<i>Copyright (c) Microsoft Corporation. All rights reserved.<br>
Licensed under the MIT License.</i>
<br><br>
# SVD Hyperparameter Tuning with Kubeflow

In this notebook, we show how to tune the hyperparameters of a matrix factorization algorithm, SVD (Singular Value Decomposition) from the Surprise library, by utilizing **[Kubeflow](https://www.kubeflow.org/)** in the context of movie recommendations. Kubeflow is a machine learning toolkit for [Kubernetes](https://kubernetes.io/) which makes deployments of machine learning (ML) workflows on Kubernetes simple, portable and scalable.

We present the overall process of deploying Kubeflow on [AKS (Azure Kubernetes Service)](https://azure.microsoft.com/en-us/services/kubernetes-service/) and utilize it to run hyperparameter tuning experiments by demonstrating some key steps while avoiding too much detail. 

For more details about the **SVD** algorithm:
* [Surprise SVD deep-dive notebook](../02_model/surprise_svd_deep_dive.ipynb)
* [Original paper](http://papers.nips.cc/paper/3208-probabilistic-matrix-factorization.pdf)
* [Surprise homepage](https://surprise.readthedocs.io/en/stable/)
  
Regarding **Kubeflow**, please refer to:
* [Azure Kubeflow labs github repo](https://github.com/Azure/kubeflow-labs)
* [Kubeflow official doc: Getting started on Kubernetes](https://www.kubeflow.org/docs/started/getting-started-k8s/)
* [Hyperparameter tuning a Tensorflow model on Kubeflow with GPU cluster](https://github.com/loomlike/hyperparameter-tuning-on-kubernetes)

## 0. Prerequisites

* Docker (if you want to create your own docker image) - To install, see [docker site](https://docs.docker.com/install/).
* Azure CLI - The easiest way is to use [Azure DSVM](https://azure.microsoft.com/en-us/services/virtual-machines/data-science-virtual-machines/).
  - You need the Azure CLI version 2.0.64 or later installed and configured.
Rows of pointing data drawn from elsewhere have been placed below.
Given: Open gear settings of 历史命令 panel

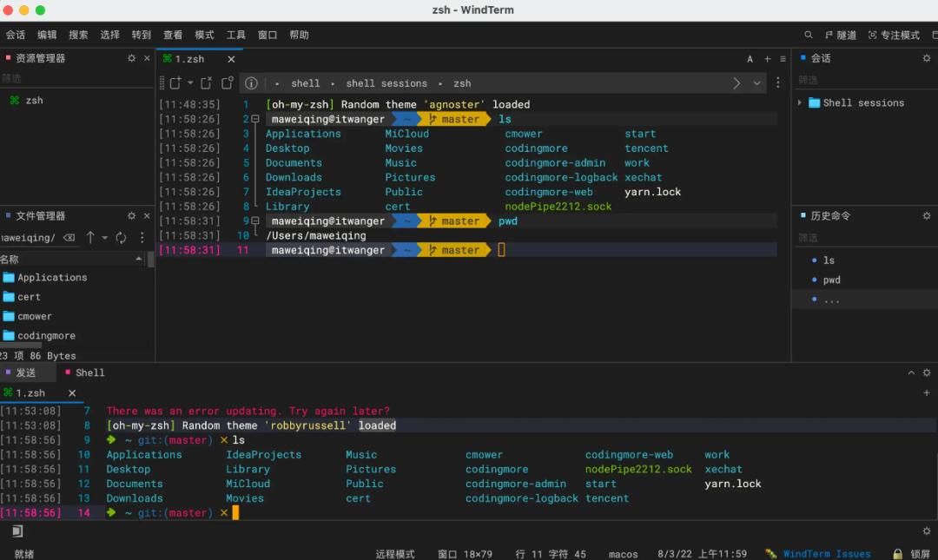Looking at the screenshot, I should [927, 215].
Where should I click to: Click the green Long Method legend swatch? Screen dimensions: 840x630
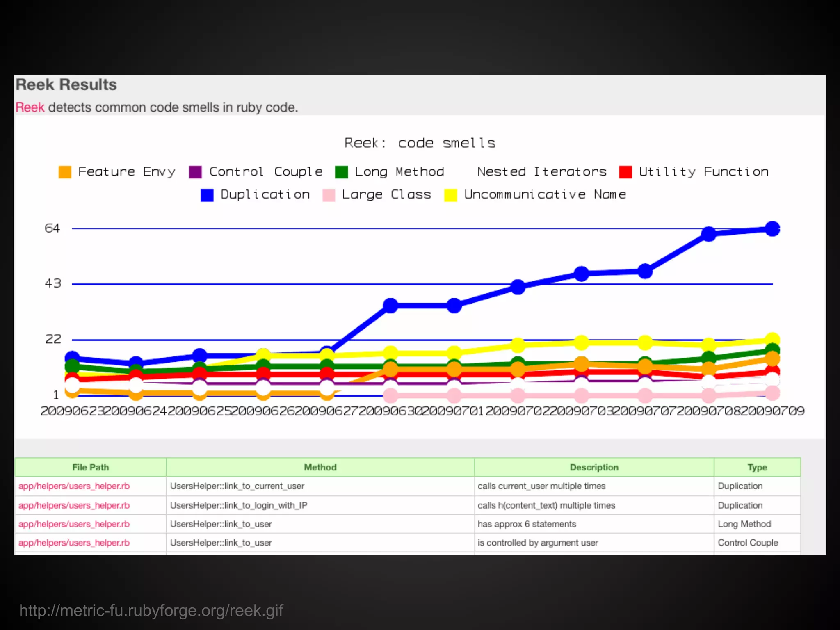point(341,172)
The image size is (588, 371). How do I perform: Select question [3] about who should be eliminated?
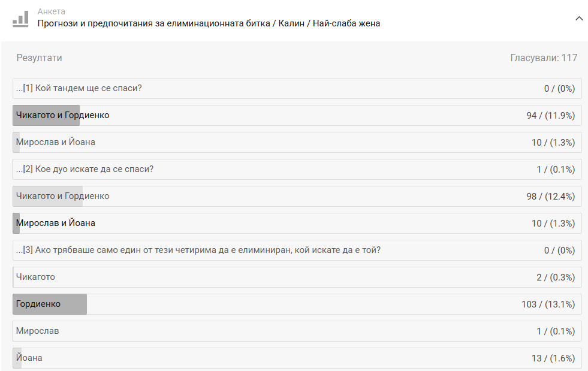[198, 250]
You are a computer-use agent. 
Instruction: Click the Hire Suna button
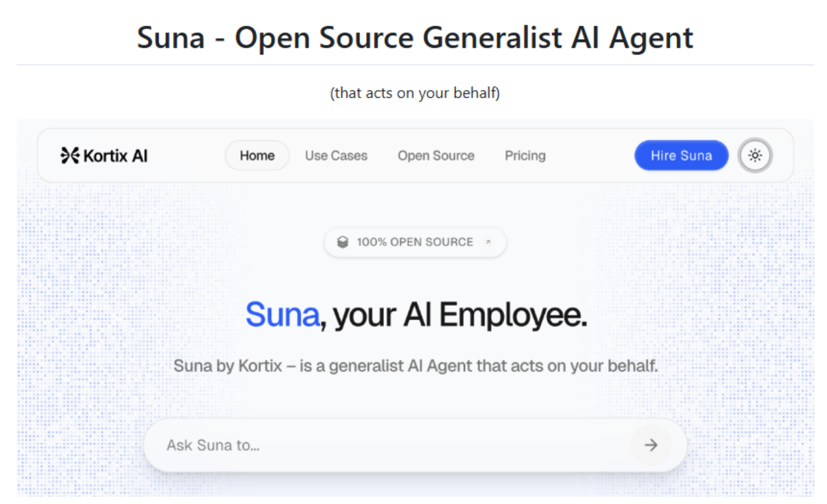[681, 156]
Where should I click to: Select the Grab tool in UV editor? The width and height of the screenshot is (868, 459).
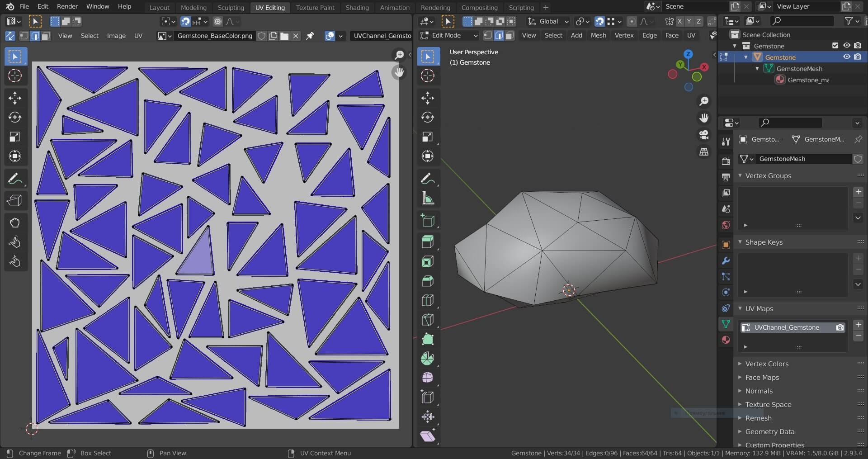point(15,222)
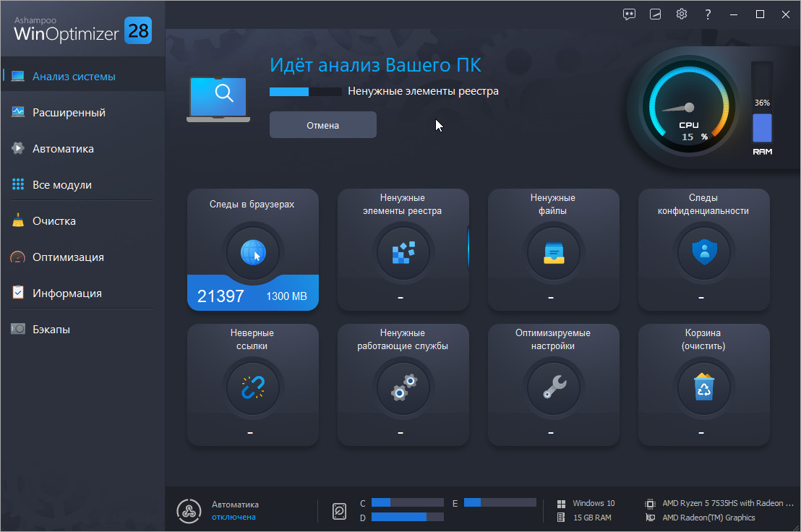This screenshot has height=532, width=801.
Task: Expand the Информация sidebar category
Action: [67, 293]
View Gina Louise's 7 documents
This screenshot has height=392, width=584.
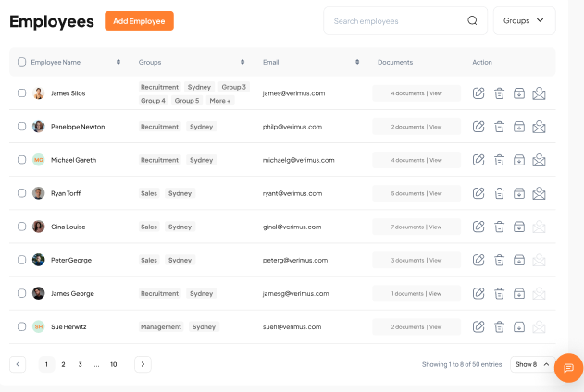436,227
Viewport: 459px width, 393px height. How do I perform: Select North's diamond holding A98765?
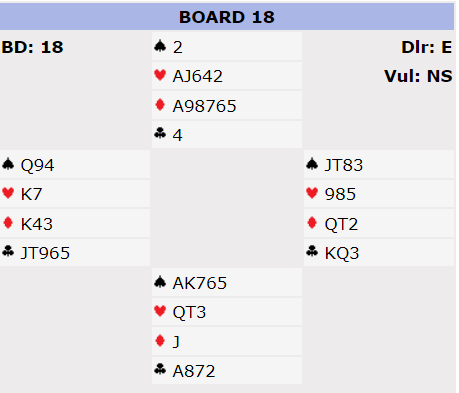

Run `az --version` to find the version. If you need to install or upgrade, see [Install Azure CLI](https://docs.microsoft.com/en-us/cli/azure/install-azure-cli-apt?view=azure-cli-latest#update).

In [1]:
%load_ext autoreload
%autoreload 2

In [12]:
import os
import sys
sys.path.append("../../")
import time
from tempfile import TemporaryDirectory

import surprise
import papermill as pm
import pandas as pd

from reco_utils.common.constants import SEED
from reco_utils.dataset import movielens
from reco_utils.dataset.python_splitters import python_random_split
from reco_utils.evaluation.python_evaluation import rmse, precision_at_k, ndcg_at_k
from reco_utils.recommender.surprise.surprise_utils import compute_rating_predictions, compute_ranking_predictions
from reco_utils.kubeflow.manifest.utils import (
    choice,
    uniform,
    make_hypertune_manifest,
    worker_manifest,
)
from reco_utils.kubeflow.manifest import (
    Goal,
    SearchType,
    WorkerType,
)

print("System version: {}".format(sys.version))
print("Surprise version: {}".format(surprise.__version__))
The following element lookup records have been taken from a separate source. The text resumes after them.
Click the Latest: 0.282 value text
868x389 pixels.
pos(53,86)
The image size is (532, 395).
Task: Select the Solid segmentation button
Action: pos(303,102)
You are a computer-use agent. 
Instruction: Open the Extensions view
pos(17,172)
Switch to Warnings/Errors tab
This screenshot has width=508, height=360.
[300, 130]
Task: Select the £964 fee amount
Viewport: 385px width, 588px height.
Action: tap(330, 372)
System version: 3.6.8 |Anaconda, Inc.| (default, Dec 29 2018, 19:04:46) 
[GCC 4.2.1 Compatible Clang 4.0.1 (tags/RELEASE_401/final)]
Surprise version: 1.0.6


## 1. Setup
During the setup, we create AKS cluster and install Kubeflow on it.

#### 1.1 AKS setup
To create AKS and cluster, first make sure you signed in to use Azure CLI with a correct subscription.

In [None]:
!az login

In [None]:
!az account show

To change the subscription, run `az account set --subscription <YOUR-SUBSCRIPTION-NAME-OR-ID>`.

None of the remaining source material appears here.